While we perform various procedures in review of the general partners’ valuations, we rely on the general partners’ financial statements as the best available information to record our share of the partnership unrealized gains and losses resulting from valuation changes. Due to the limited market for these investments, there is a greater potential for market price variability.
 
Unrealized gains and losses for these investments are reflected in equity in earnings (losses) of limited partnerships in our Statements of Operations in accordance with the equity method of accounting or the fair value option, as applicable.  Cash contributions made to and distributions received from the partnerships are recorded in the period in which the transaction occurs.

Deferred taxes
Deferred tax assets and liabilities are recorded for temporary differences between the tax basis of assets and liabilities and the reported amounts in the financial statements, using the statutory tax rates in effect for the year in which the differences are expected to reverse.  The effect on deferred tax assets and liabilities of a change in tax rates is recognized in the results of operations in the period that includes the enactment date under the law.  The need for valuation allowances on deferred tax assets are estimated based upon our assessment of the realizability of such amounts.

Software costs
We capitalize certain computer software and software development costs incurred in connection with developing or obtaining computer software for internal use.
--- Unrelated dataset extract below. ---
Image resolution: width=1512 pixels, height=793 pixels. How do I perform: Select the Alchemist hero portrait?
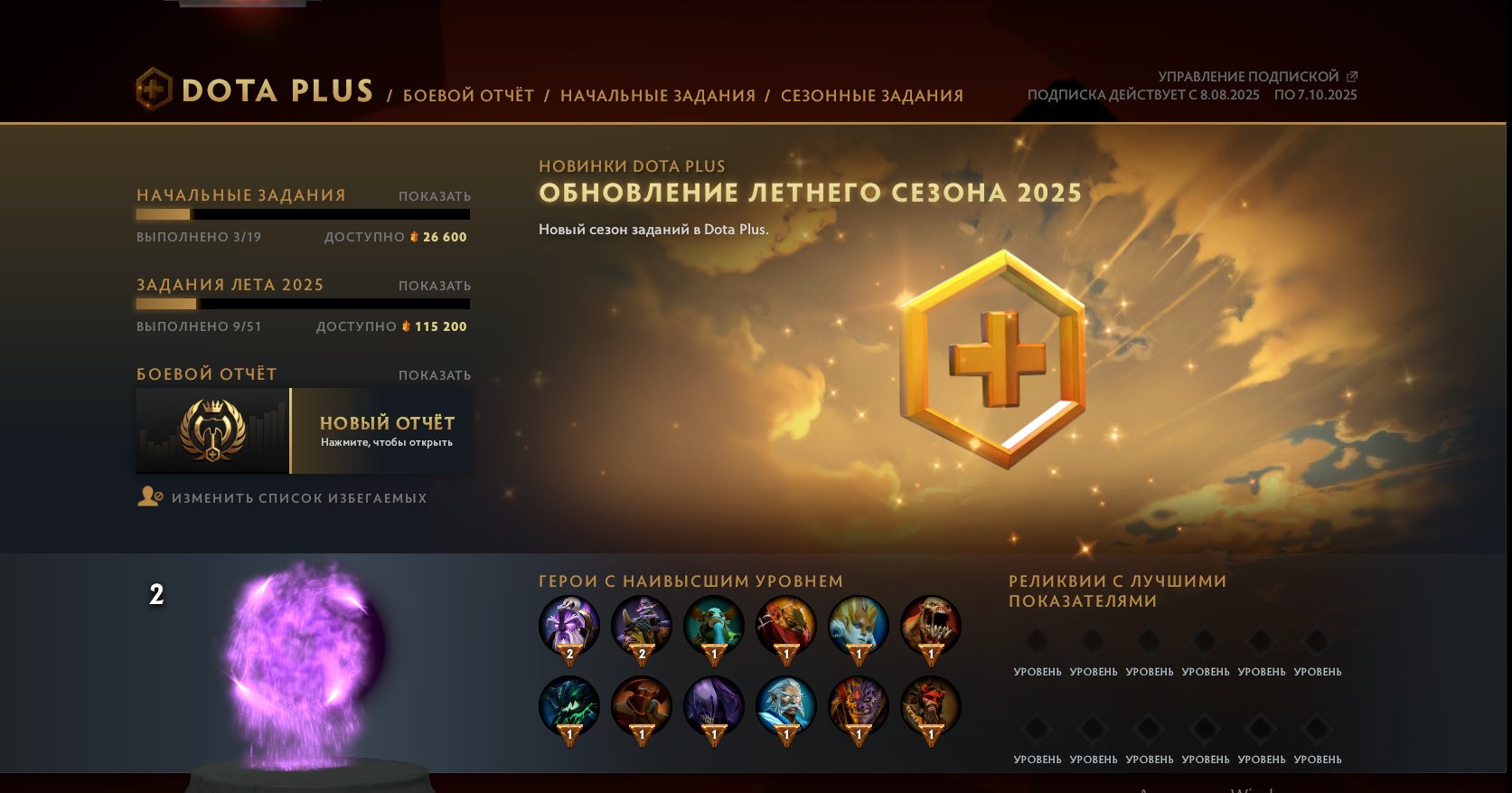click(642, 625)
Capitalized software costs are included in fixed assets and amortized on a straight-line basis over the estimated useful lives of the software, which do not exceed seven years.

Agent bonus estimates
Agent bonuses are based upon an individual agency’s property and casualty underwriting profitability and also include a component for growth in agency property and casualty premiums if the agency’s underwriting profitability targets for the book of business are met.  The estimate for agent bonuses, which are based upon the performance over 36 months, is modeled on a monthly basis using actual underwriting data by agency for the prior two years combined with the current year-to-date actual data.
 
At December 31 of each year, we use actual data available and record an accrual based upon the expected payment amount.  These costs are included in commissions expense in the Statements of Operations.
 
Recognition of management fee revenue
We earn management fees from the Exchange for providing certain sales, underwriting, and policy issuance services.  Pursuant to the subscriber’s agreements with the policyholders at the Exchange, we may retain up to 25% of all direct and assumed premiums written by the Exchange.  Management fee revenue is calculated by multiplying the management fee rate by the direct and assumed premiums written by the Exchange. The Exchange issues policies with annual terms only.  Management fees are recorded as revenue upon policy issuance or renewal, as substantially all of the services required to be performed by us have been satisfied at that time.  Certain activities are performed and related costs are incurred by us subsequent to policy issuance in connection with the services provided to the Exchange; however, these activities are inconsequential and perfunctory. 
 
Recognition of service agreement revenue
Service agreement revenue consists of service charges we collect from policyholders for providing multiple payment plans on policies written by the Exchange.  Service charges, which are flat dollar charges for each installment billed beyond the first installment, are recognized as revenue when bills are rendered to the policyholder.  Service agreement revenue also includes late payment and policy reinstatement fees.